Project works to improve land ownership opportunities across NC, focusing on Black community

WNCN-TV (CBS17) in Goldsboro aired a report on July 18 that featured the work being done by the Sustainable Forestry and Land Retention Project.

To view the report on the news outlet's website, click here.

by Rod Carter

OXFORD, N.C. (WNCN) — There are nearly 20 million acres of forest land across North Carolina, and most of it belongs to private landowners. But holding on to that land, for some owners, can be a challenge.

Tommie Porter is one of them. He purchased nearly 130 acres in Granville County more than 30 years ago. Although he has sold off some, he intended to hold on to the rest as long as he can.

“I have always wanted to leave family something when I die… because they won’t have to start from the beginning, like I did,” Porter said.

The 82-year-old uses his land for some farming, but mostly for timber. He sells trees on his property.

“When I was younger, we farmed strawberries, pumpkins and tomatoes. But that was hard work. I don’t do that anymore,” he said.

Porter is among a handful of Black landowners in North Carolina. Over the course of the past century, the number of Black farmers and landowners has dwindled.

Alton Perry, the Director of the Roanoke Electric Cooperative’s Sustainable Forestry and Land Retention Project, said there are a number of reasons why.

“Not having access to technical resources… of course, discrimination, some agencies practices of not providing those resources, not having that access to financial assistance to implement practices… conservation practices on the ground,” Perry said.

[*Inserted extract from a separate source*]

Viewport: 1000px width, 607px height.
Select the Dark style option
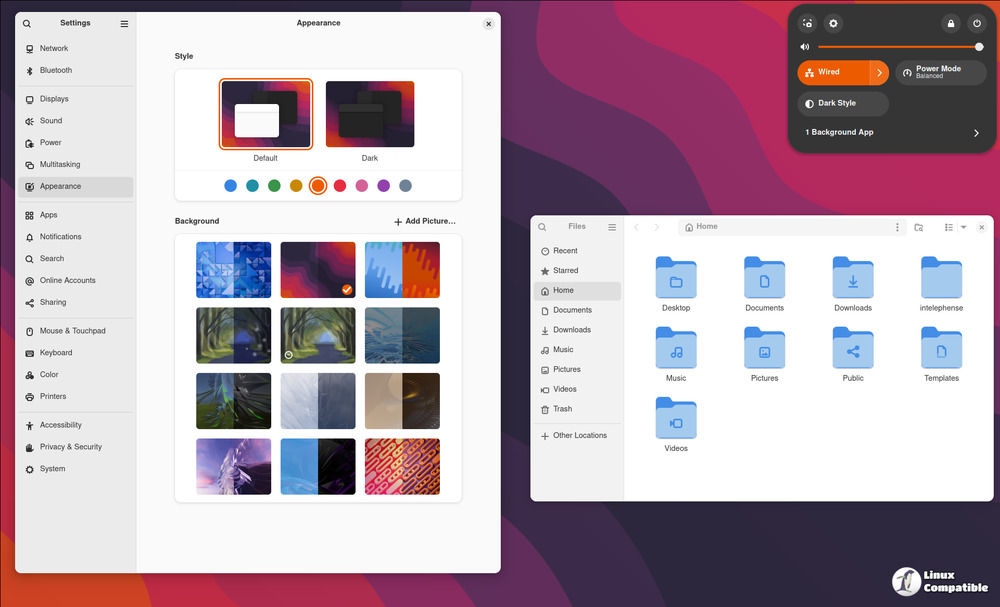tap(370, 114)
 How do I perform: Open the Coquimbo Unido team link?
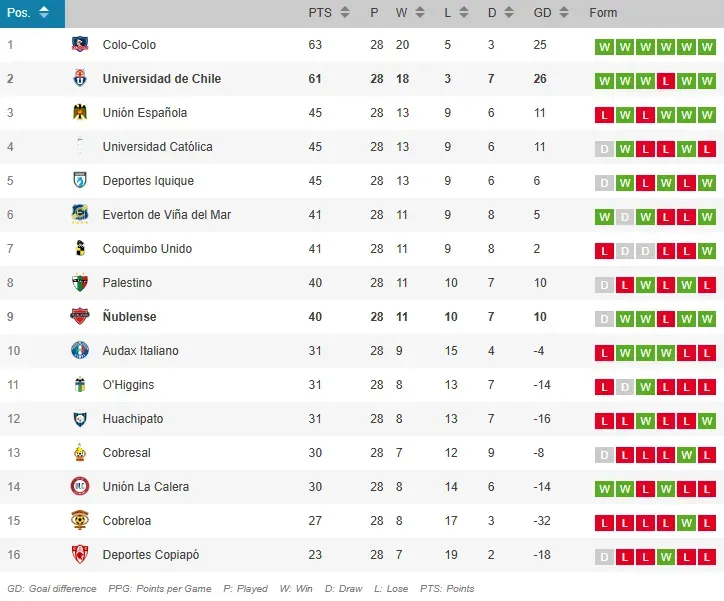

The Land Retention Project website boasts some impressive statistics:

Since its inception in 2013 as one of only a handful of similar programs nationwide, the Sustainable Forestry and Land Retention Project has grown immensely:

  • The project is assisting more than 285 landowners owning approximately 22,000 acres
  • 205 Forest Management Plans have been created for approximately 12,500 forested acres
  • 23 landowners have enrolled in the North Carolina Tree Farm Program
  • Approximately 6,500 acres are enrolled in the Present Use Valuation program that provides an economic benefit through the reduction of property taxes

Sustainable forestry and land retention practices include:

  • Planting trees after harvest
  • Detailed forest management plans
  • Developing wills and clearing the title of heirs’ property
  • Timber sales”

Perry’s job is to help people like Tommie Porter keep and grow their property and leave a legacy for their families.

“It was around this theory of change that if a local organization that was trusted in the community, could they be the catalyst to bring together all of these resources,” he said.

“Well I’m hoping to pass it on to future generations,” he said.